The past couple days have been so beautiful. A little too warm for me but the sky was blue and the leaves are all turning. I did go out Sunday afternoon to get critter food. Was going to go to Walmart but it was too crowded so I came back home and went back out around 7 pm. Got home at 8:30 and I was so tired. Today I feel sore and tired. My legs were killing me this morning when I got up and my bones in my arms and shoulders hurt. My spine was hurting too. It got better as the day wore on and after I took an Ibuprofen.

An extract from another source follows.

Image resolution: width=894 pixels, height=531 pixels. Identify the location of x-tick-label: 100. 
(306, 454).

Barb Paschke is in town and I am going to meet her and Gloria for lunch on Wednesday somewhere. Haven't decided where yet. I have to call Gloria tomorrow. I like to go to Denny's because it's easy to get into. But it might be too expensive for the others. So maybe Donna's Diner in East Herkimer. Barb said around 11:30. That would be good. Get there before the lunch crowd.

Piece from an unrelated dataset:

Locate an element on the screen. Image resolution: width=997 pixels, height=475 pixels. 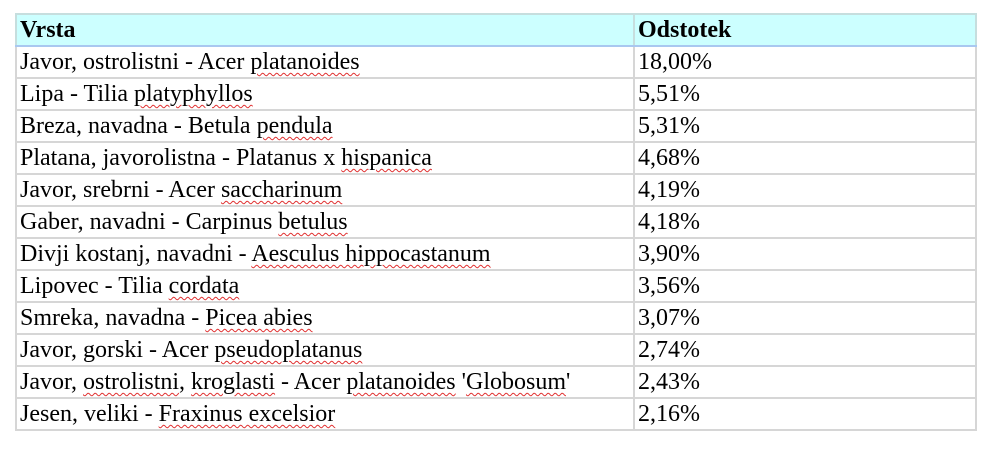
species-text: Platana, javorolistna - Platanus x is located at coordinates (181, 158).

I have a tiny baby squirrel hanging around outside for the past few days and I'm so worried about it. It's way too small to be away from it's mom already. Not sure if it has a mom. There was a female squirrel out there by him today but she wasn't paying any attention to it. The poor thing. He was crying for his mom too. The foxes will probably get him. He'll never make it through the winter. He's way too small. And with no mom to keep him warm he will freeze to death. I wish I could somehow get hold of him but I know he would run away so I guess it's up to nature. I would take him to a rehabber if I caught him. They keep them for 6 months before releasing them. And in the wild they stay with their mom's for three months before they are even allowed to wander on their own. This one is about 7 weeks old I'd say. He looks healthy and was eating a nut yesterday. Poor little thing.
I'm always afraid to feel my right side but tonight I did and it is sore inside. I don't notice it in my normal everyday routine stuff. Just when I push in a little with my hand. Not sure if it's my intestines or my liver. I'm not going to touch it again. I don't want to know.. I just want to live each day as best I can. I know it's inevitable and the pain will come. But for now I don't want to think about it. At least I've lived to see another fall.

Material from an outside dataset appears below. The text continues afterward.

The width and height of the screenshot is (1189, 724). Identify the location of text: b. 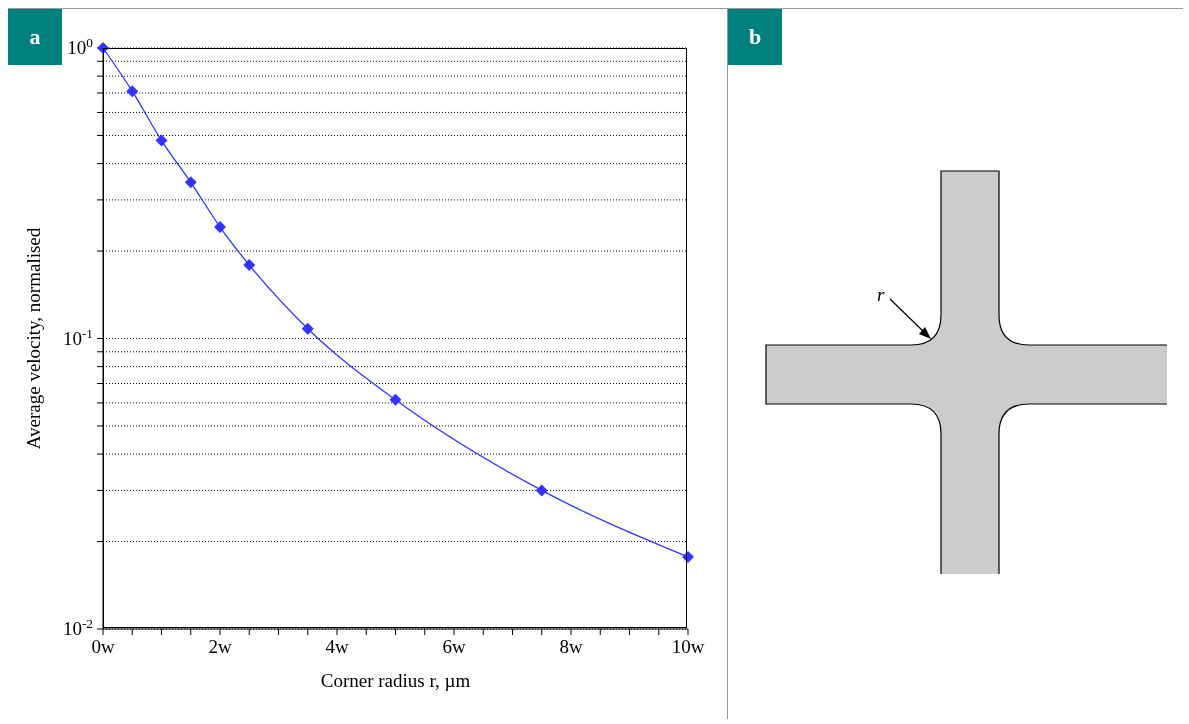
(755, 37).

I got the Alexander-Jones book ordered. This one will be a larger, hard cover one. Jeanne has the smaller, soft cover one. Rich wanted one so I think I'll give this one to him. And anyone that wants to order one will be able to on the Blurb site. But I had to order one first so it would stay up there. The other books I've had printed are there also. I'll be putting the link on Facebook and I probably should add it here also for the future if anyone wants one.
It's going to be nice tomorrow again but then rain coming in on Wednesday and cooler weather.